The colors and fonts that we use in our presentation can accomplish a number of things. They can set the tone of our presentation as serious, exciting, classic, or modern. They can establish our brand and help reinforce our marketing efforts for recognition. They can also show consistency in our message throughout the presentation. In fact, dramatically switching colors and fonts can help the audience understand that we've moved on to something completely different. To start, let's move to a slide that can benefit from some color. Our sales department has created this table on Slide 14 showing the sales figures for the quarter.
We can give it some default color through the Table Design tab in the ribbon. Take note of our color choices. They are derived from the default color palette, which we can modify from the Design tab. Note that as I review other color palettes, the table changes. This would also affect any charts, diagrams, shapes, bullets, and sometimes the backgrounds of my slides. You can see that the graphics that I imported in my previous video don't change.
This is because they were imported graphics, not objects created from within PowerPoint. I want our presentation colors to match the ones that our company always uses in its marketing. My marketing department has told me the exact color values. So all I have to do is match them up. Using the Style Sheet, let's create a new palette from that signal. From the Design tab, I will pull down the Colors menu one more time and then click on Create New Theme Colors. Here are 12 different placeholders for colors that we can use throughout our presentation, four for Text and Background, six for Accents and then two more for Hyperlinks.
I am going to pull down each menu, choose more colors, and then using the Custom tab, add the R,G, and B--that's Red, Green and Blue--values for each color according to the Style Sheet given to me by the marketing department. By plugging in 0, 56, and 116, I get the dark blue that our company uses. Now, I will give my palette a name, like Match Signal, and hit Save. My new custom Match Signal palette is now in the list, and everything matches my imported graphics.

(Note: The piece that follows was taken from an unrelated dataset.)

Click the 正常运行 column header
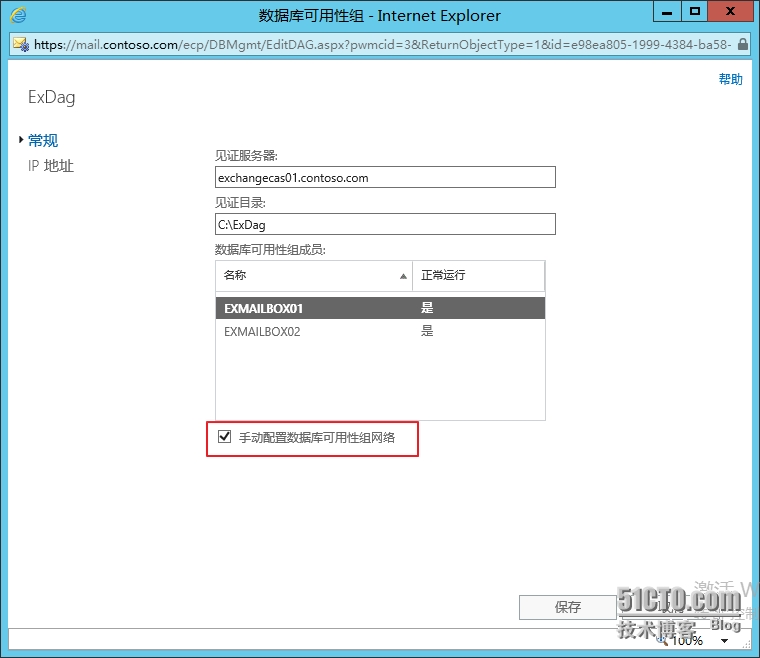 [477, 275]
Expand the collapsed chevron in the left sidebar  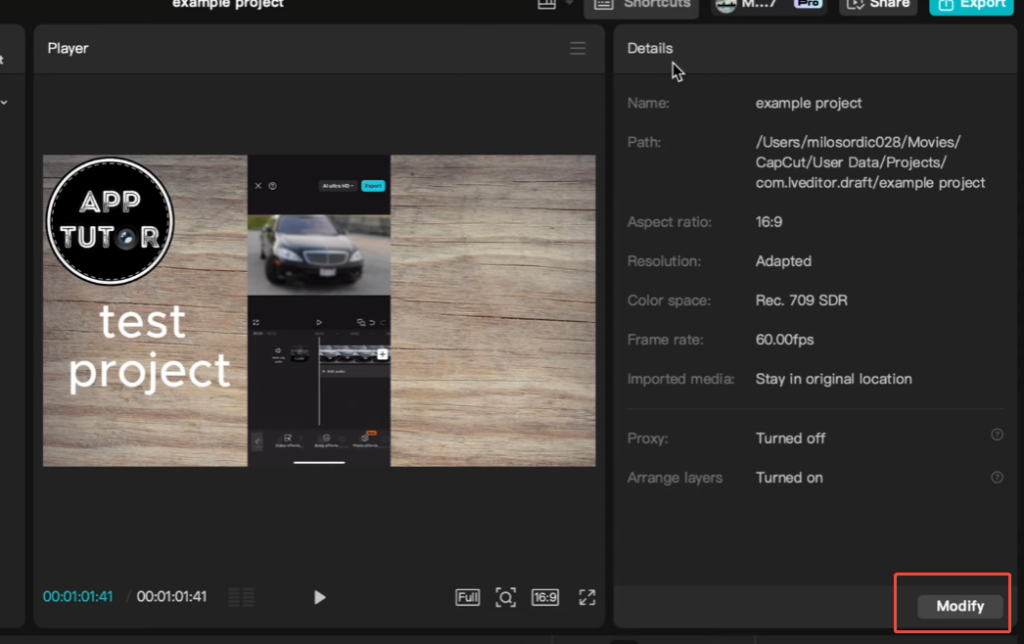click(6, 101)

If I return back to my original table, you can see that the colors are much more in line with what I want. If I pull down any palette from within PowerPoint, you can see the Color palette that I have to choose from is now the same palette that my marketing department uses on all of its materials. Likewise, we want to use the same font that's on our website and brochures. I'm told that we use Arial bold for headings and Arial for regular text. So let's try that out. Again, I will return to the Design tab and pull down the Fonts menu.

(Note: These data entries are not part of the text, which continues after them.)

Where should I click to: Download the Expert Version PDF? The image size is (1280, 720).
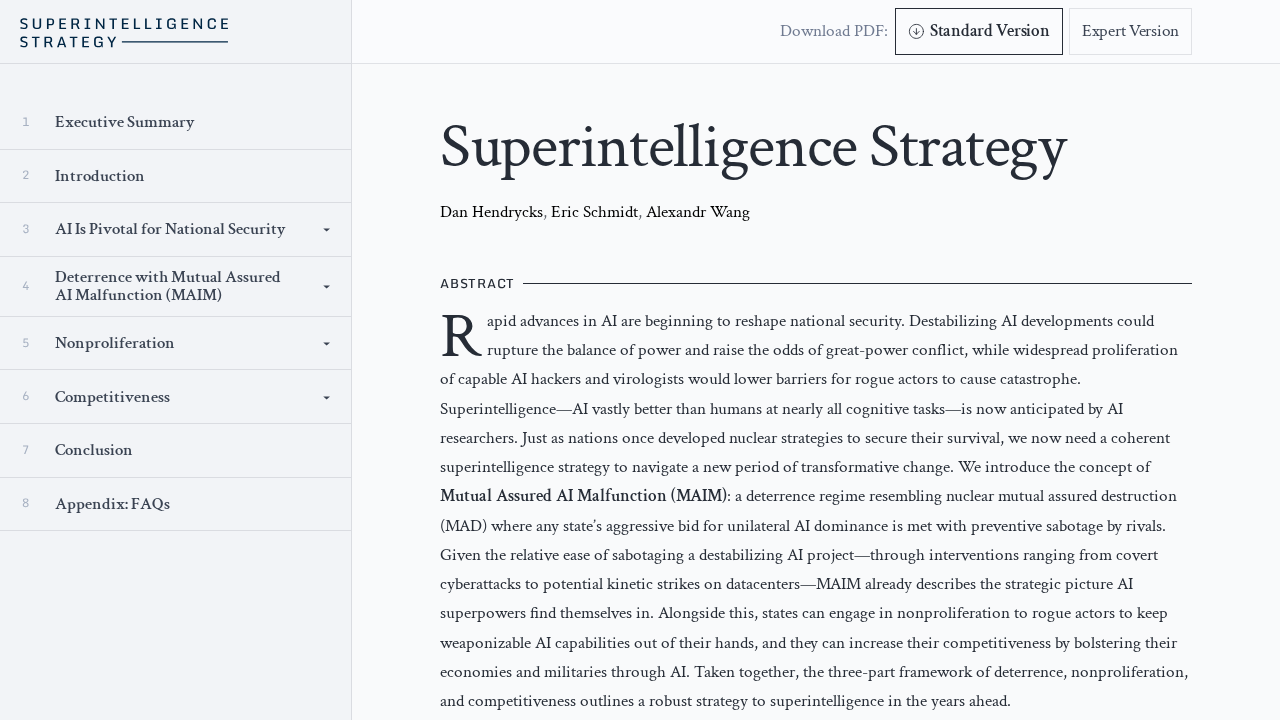pos(1130,32)
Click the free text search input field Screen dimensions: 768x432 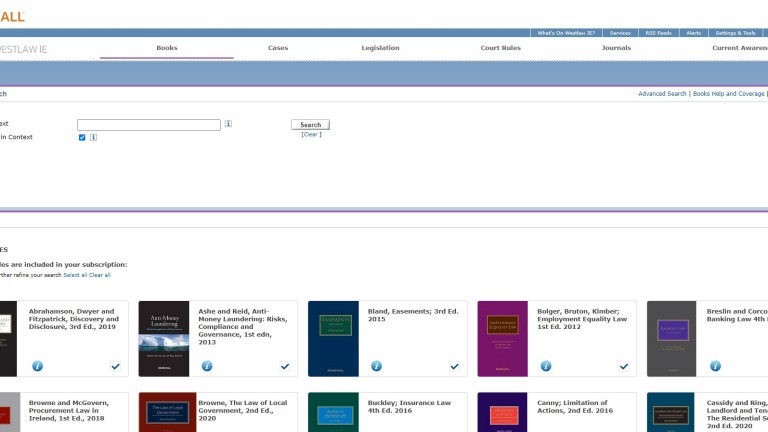pyautogui.click(x=149, y=125)
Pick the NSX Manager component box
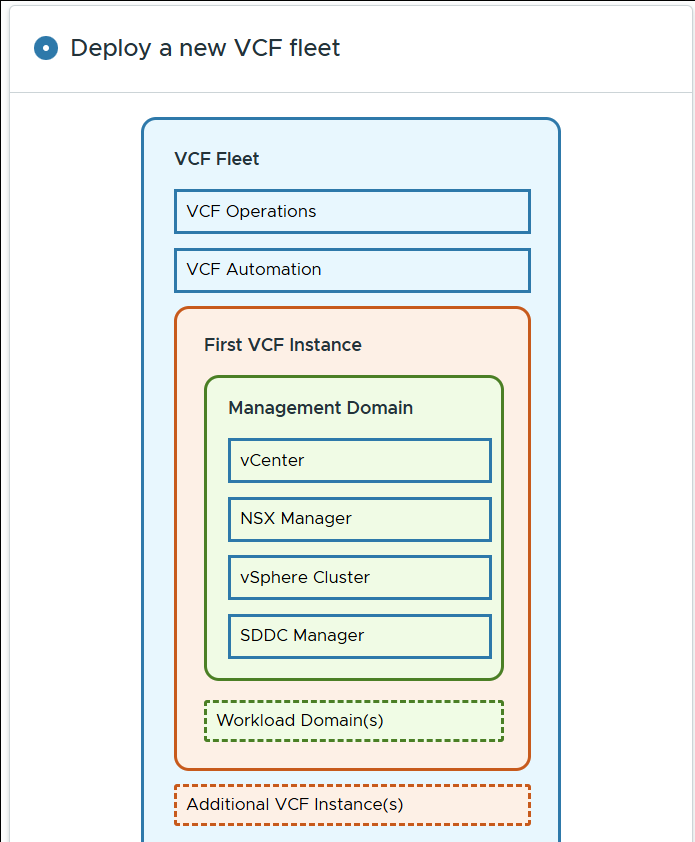The image size is (695, 842). pos(360,519)
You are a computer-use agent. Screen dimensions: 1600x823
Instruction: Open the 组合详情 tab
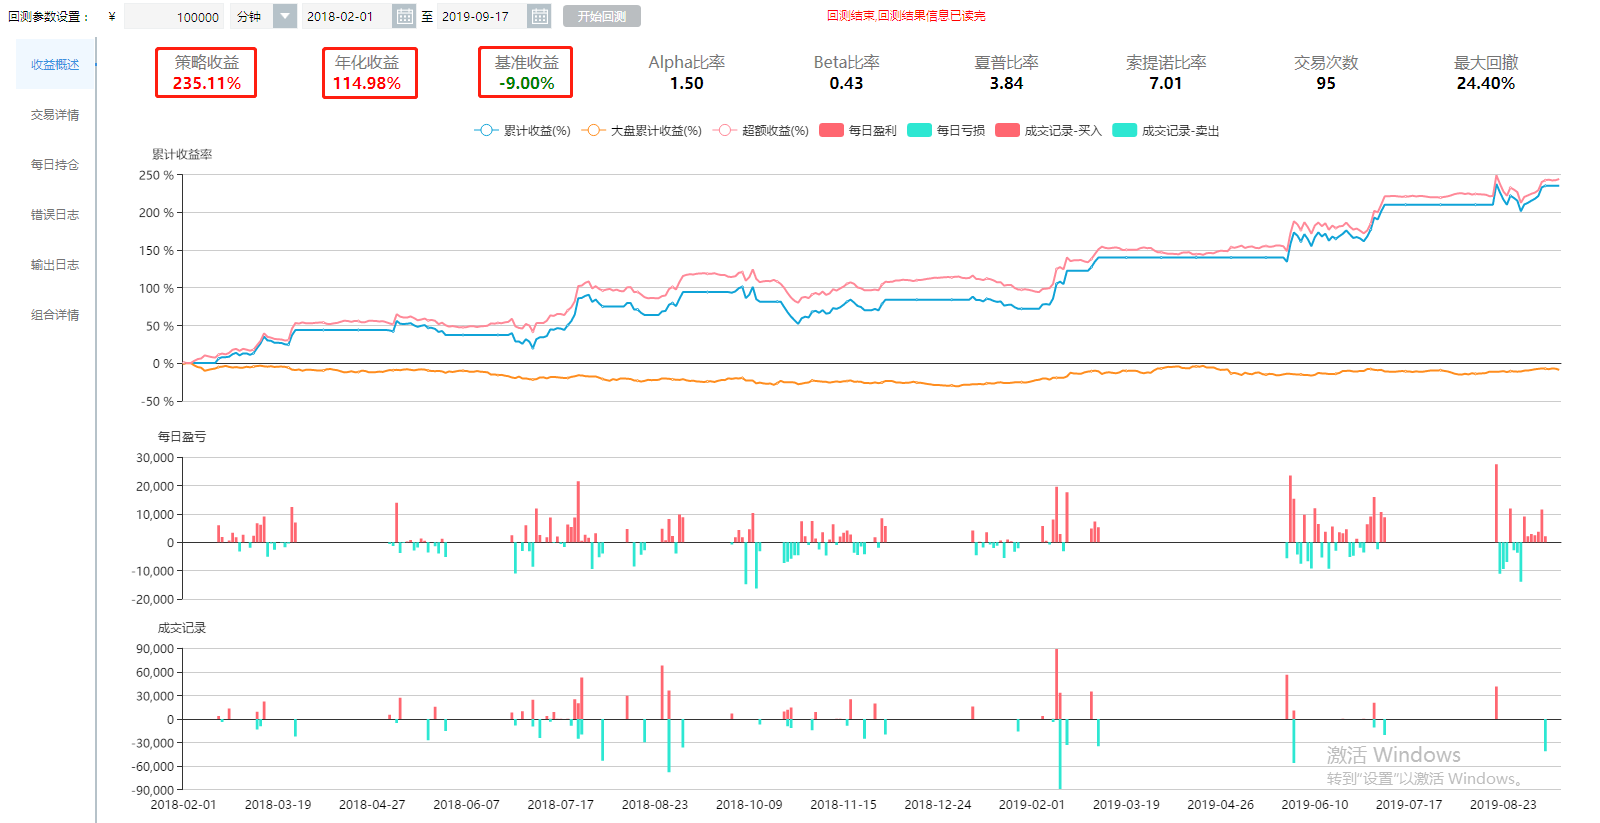coord(55,315)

We are currently using the Office default of Calibri, but let's change it to the Office Classic choice of Arial and Arial. My entire presentation is now using the Arial font rather than Calibri. The exception to this are those slides that have been changed by the user directly, but with my colors and fonts set, my presentation now matches the look and feel of my company. Things look consistent, but in our next video we will take a closer look and fix a few remaining problems.